Paraphrase: I am taken by many lesser glories, a work of art, beauty in nature (it should be noted there here is an example of nature being seen as beautiful by a man living on the edge of a dangerous wilderness — and before the Romantics), my heart is taken with the glory. My thoughts become overwhelmed with these lesser sights. But all such glory is nothing compared with God’s glory; while I am on who is marked by the utter absence of glory.
Snick-snarl: What a wonderful phrase. An essay entitled, ” The Lincolnshire Dialect in the Eighteenth Century” defines it as follows, “Snick Snarl, a, curling up (particularly burnt leather). [Wright defines as “a tangle in thread etc.”].” http://www.cantab.net/users/michael.behrend/repubs/lincs_dialect_18c/pages/main.html It’s one of the words that sound like its meaning.

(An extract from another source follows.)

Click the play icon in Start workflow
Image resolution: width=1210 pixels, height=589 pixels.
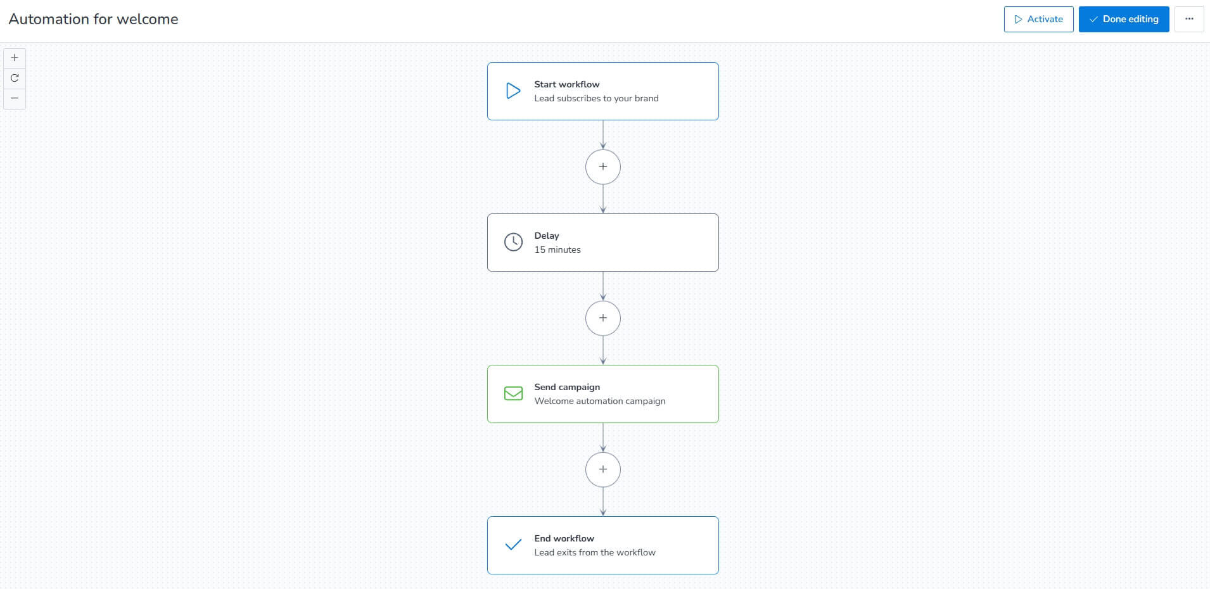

Scansion: The third and fourth line have a jerky movement which slows the reading and forces attention on the meaning: The first word “pour” has an uncertain weight. It could be read POUR out or Pour OUT. The phrase “o’reflowing glory: oh!”, while regular o’reFLOWing GLORy, OH, has an interesting effect based upon the assonance the repetition of O, including OR, twice. It is impossible to say the phrase quickly. One must to even say the words. It is made more difficult to pronounce because the scansion is regular, “overflowing glory” would much easier and quicker.

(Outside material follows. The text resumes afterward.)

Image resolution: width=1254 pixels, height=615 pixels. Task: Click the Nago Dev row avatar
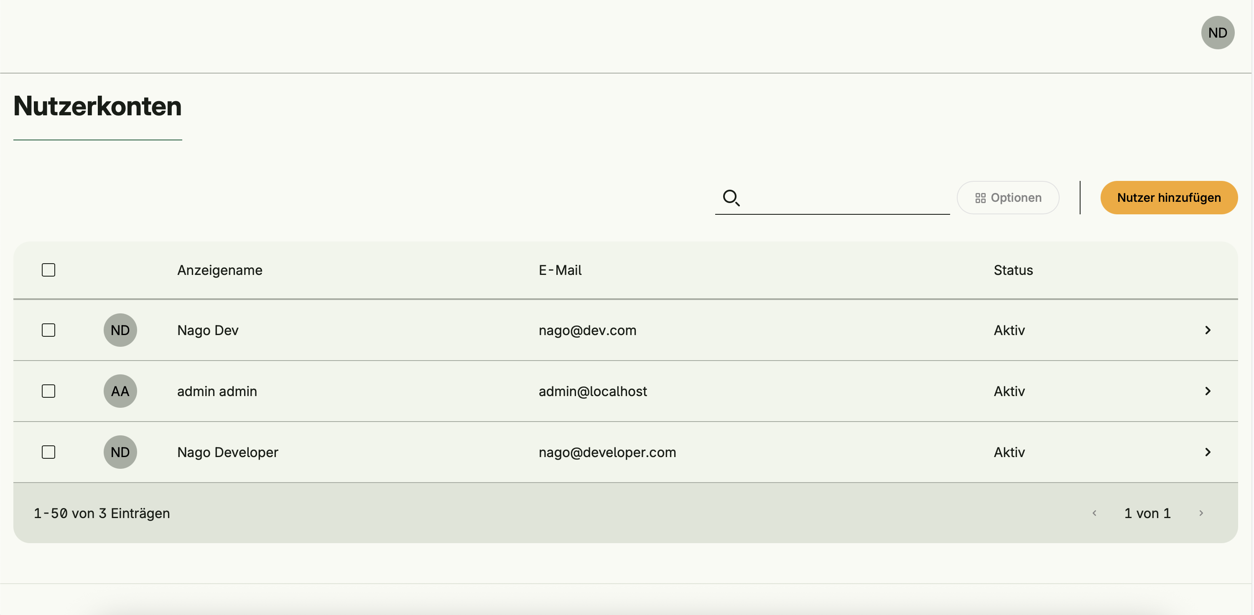(120, 330)
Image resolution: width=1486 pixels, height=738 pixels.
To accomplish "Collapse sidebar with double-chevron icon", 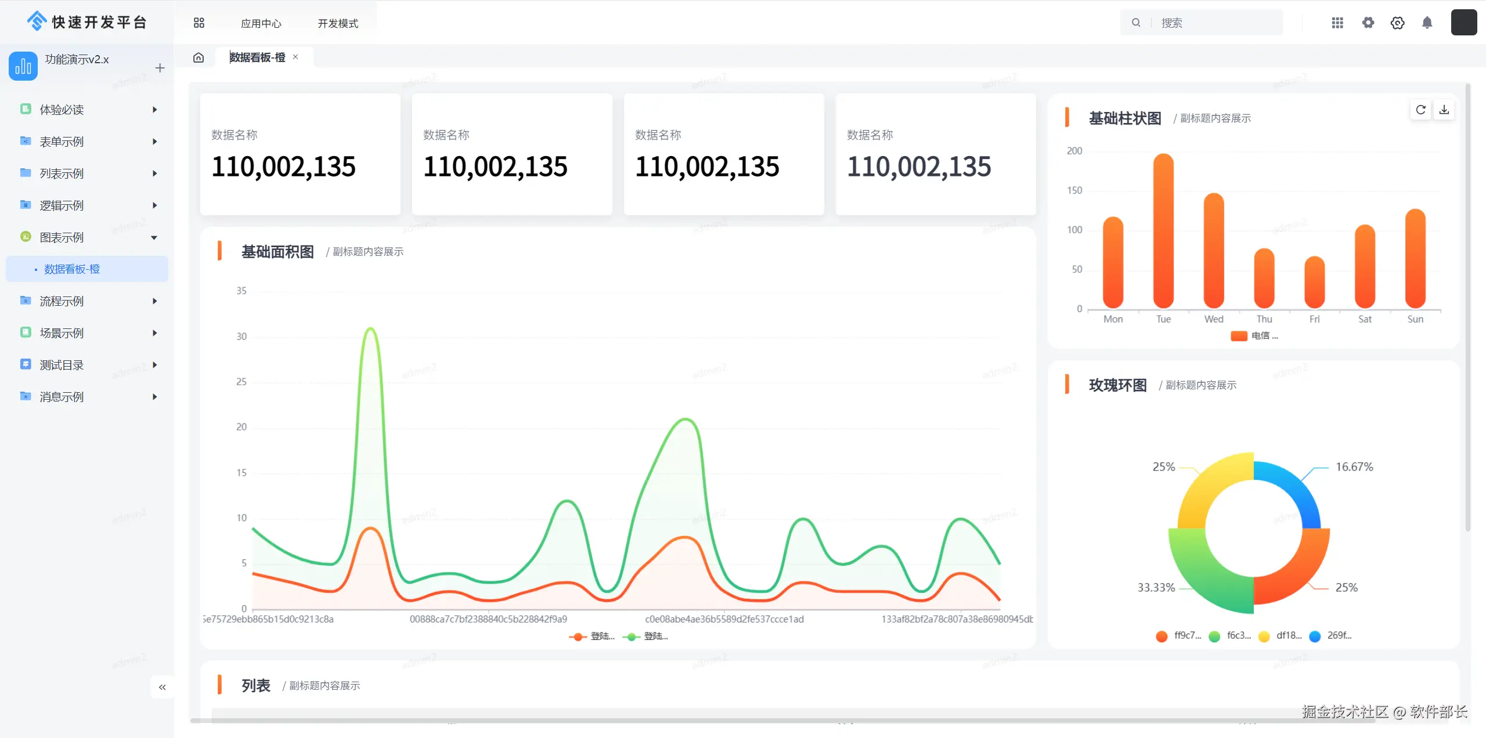I will (x=162, y=687).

Another interesting movement runs from line 3 to 4, “OH! my HEART/ACHES, the emphasis thus thrown on “aches”.
Biblical Allusion: While there is a generic allusion to the beauty of God and stain of sin on man [by the way, a study should be made of whether Taylor, who was a friend of Jonathan Edward’s father, communicated any of this doctrine of glory to Edwards — who was overwhelmed with God’s glory], there appears to be a specific allusion to Hebrews 1:
Hebrews 1:1–3 (AV)
1 God, who at sundry times and in divers manners spake in time past unto the fathers by the prophets, 2 Hath in these last days spoken unto us by his Son, whom he hath appointed heir of all things, by whom also he made the worlds; 3 Who being the brightness of his glory, and the express image of his person, and upholding all things by the word of his power, when he had by himself purged our sins, sat down on the right hand of the Majesty on high;
The Greek which underlies the English is
Hebrews 1:3 (SBLGNT)
3 ὃς ὢν ἀπαύγασμα τῆς δόξης καὶ χαρακτὴρ τῆς ὑποστάσεως αὐτοῦ, φέρων τε τὰ πάντα τῷ ῥήματι τῆς δυνάμεως, διʼ αὑτοῦ καθαρισμὸν τῶν ἁμαρτιῶν ποιησάμενος ἐκάθισεν ἐν δεξιᾷ τῆς μεγαλωσύνης ἐν ὑψηλοῖς,
Which has the idea of effulgence or radiance. If there is an “overflowing glory” and effulgence of glory in the creature, how much more glory in the Creator.